The family accuse brothers of Pakistan People’s Party (PPP) MNA Fazal Ali Shah of being behind the abduction.
“We are being persecuted. We aren’t being given justice. Brothers of Pir Fazal Shah have joined hands with Darejo to threaten us. They told us, ‘if you protest, we will abduct more girls’. Our community, the Hindu minority, is being targeted. We want justice – if not than take us out of Sindh and Pakistan, because we can’t stand so much persecution,” said the girls’ father. He also accuses the police of working at the behest of the powerful political family.
The family reveals that the police have taken them to various local courts, but the abducted girls were never brought there. They demand that the government take action and urge the state to ensure the safety of their abducted daughters.
The pirs of Ranipur, headed by Pir Bagan Shah Jeelani, have been accused in this case. Fazal Ali Shah, a cousin of Bagan Shah, holds political clout having been elected a member of the provincial and national assemblies on multiple occasions since 1997.
Critics and rights groups maintain that influential feudal families of Sindh are complicit in many cases of forced conversions in the province. However, their political power keeps them immune from any penalisation.
In addition to the abduction case from ThariMirwah, a Hindu family in Karachi’s Shah Faisal Colony has said that they have been harassed by maulvis. A local resident Basant Maven Kumar was threatened with dire consequences if he did not accept Islam.
“My brother Basant was assaulted. My mother was attacked. After being assaulted, Basant was asked to recite the kalma.

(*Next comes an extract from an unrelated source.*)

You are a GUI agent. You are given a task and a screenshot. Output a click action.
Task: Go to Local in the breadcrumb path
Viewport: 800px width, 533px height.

A few other maulvi hazraat were standing outside our home [at the time],” said Kumar’s brother, maintaining that the cleric had threatened to kill the members of the family.
“Furthermore, another maulvi in our neighbourhood, Shahid, has been organising [congregational] prayers on our rooftop when the mosques were closed. We never complained because we thought we live in a Muslim country, and this could become an issue,” he added.
Rights groups, including the HRCP, have long reported cases of religious persecution in Pakistan. In addition to forced conversions, the shrinking freedom to practice religion and express beliefs for the minorities has also been highlighted in the HRCP’s latest report.